The Louisiana Department of Health (DHH) and the Environmental Protection Agency (EPA) have joined together to review citizen concerns about the St. Joseph Water System in Tensas Parish.

Water Quality and Safety

The water system is monitored for chemical contaminants every three years. The last sampling event was in 2013 and the results showed that the groundwater is safe with no primary maximum contaminant level (MCL) violations. The water system is due to be monitored for chemical contaminants again this year. In addition to the chemical monitoring at the source, samples are taken for lead and copper at taps in customers' homes. In 2013, there were no sample results above either action level for lead or copper deeming the water unsafe.  The water system will conduct lead and copper monitoring again this year.

St. Joseph Water System is required to take two routine bacteriological (total coliform) samples a month to be tested by the LDH state laboratory. Coliforms are bacteria that are naturally present in the environment and are used as an indicator that other bacteria may be present. In September, the system had one total coliform positive routine sample but was negative for fecal coliforms (or E.coli). Samples that are positive for total coliform are tested further to determine the presence of fecal coliforms (or E.coli) which can cause negative health effects such as diarrhea, cramps, nausea, headaches or other symptoms. The follow up monitoring in the distribution system in September was negative for total coliform. Routine bacteriological samples in November and December 2015 were negative for total coliform.

In addition to sampling, staff from the Safe Drinking Water Program performs an on-site inspection every three years. These surveys evaluate the system's ability to produce and distribute safe drinking water. No health risks were found in the last year associated with St. Joseph Water System's water, only recent clarity issues related to its iron content.

▶ **STORED DATA**:

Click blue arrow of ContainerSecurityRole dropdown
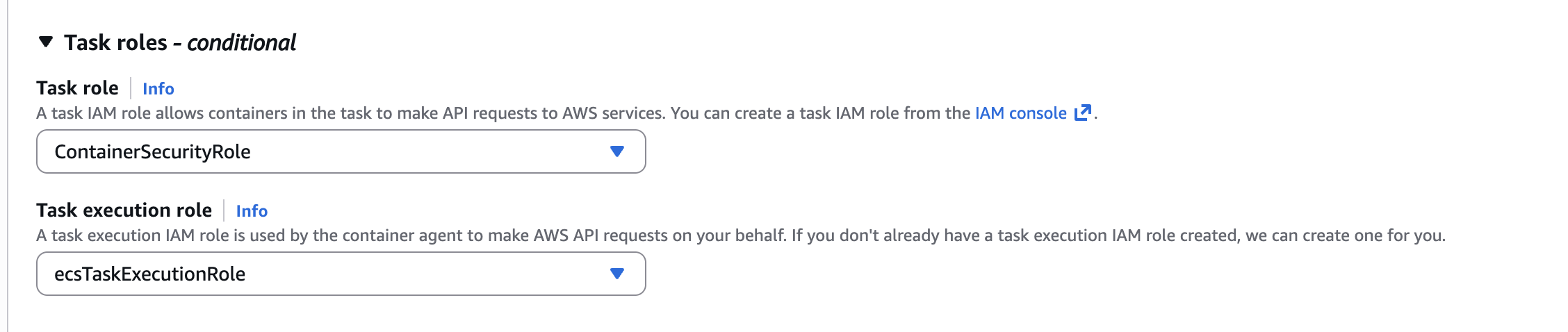 point(616,151)
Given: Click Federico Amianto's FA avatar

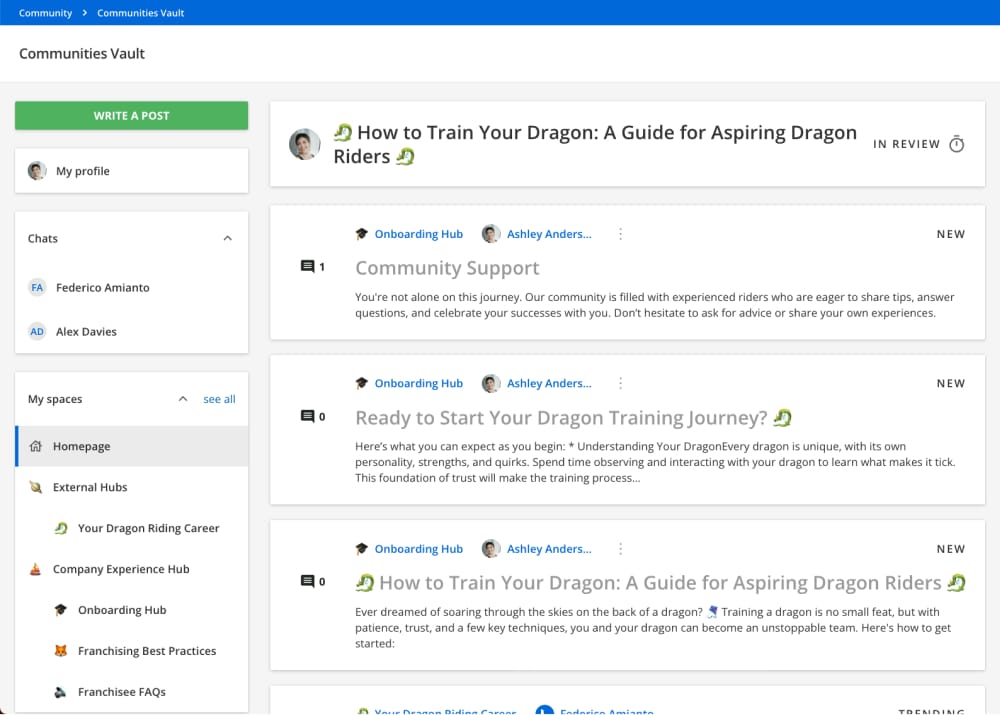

▶ **APPLY WHAT YOU READ**:
[1] In the St. Joseph Water System text, translate this sentence into Spanish: "Coliforms are bacteria that are naturally present in the environment and are used as an indicator that other bacteria may be present."
[2] According to the St. Joseph Water System text, how many routine bacteriological (total coliform) samples must the system take each month?
[3] Decide whether each statement agrees with the St. Joseph Water System text. Answer yes or no for each, and quote the words of the text that decide it.
(a) The 2013 chemical sampling found primary maximum contaminant level violations.
(b) The routine sample from September that was positive for total coliform also tested positive for fecal coliforms.
(c) Routine bacteriological samples in November and December 2015 were negative for total coliform.

▶ **ANSWERS FOR EACH ITEM**:
[1] Los coliformes son bacterias que están presentes de forma natural en el medio ambiente y se utilizan como indicador de que puede haber otras bacterias presentes.

[2] Two routine samples a month.

[3]
(a) No: "the results showed that the groundwater is safe with no primary maximum contaminant level (MCL) violations"
(b) No: "the system had one total coliform positive routine sample but was negative for fecal coliforms (or E.coli)"
(c) Yes: "Routine bacteriological samples in November and December 2015 were negative for total coliform."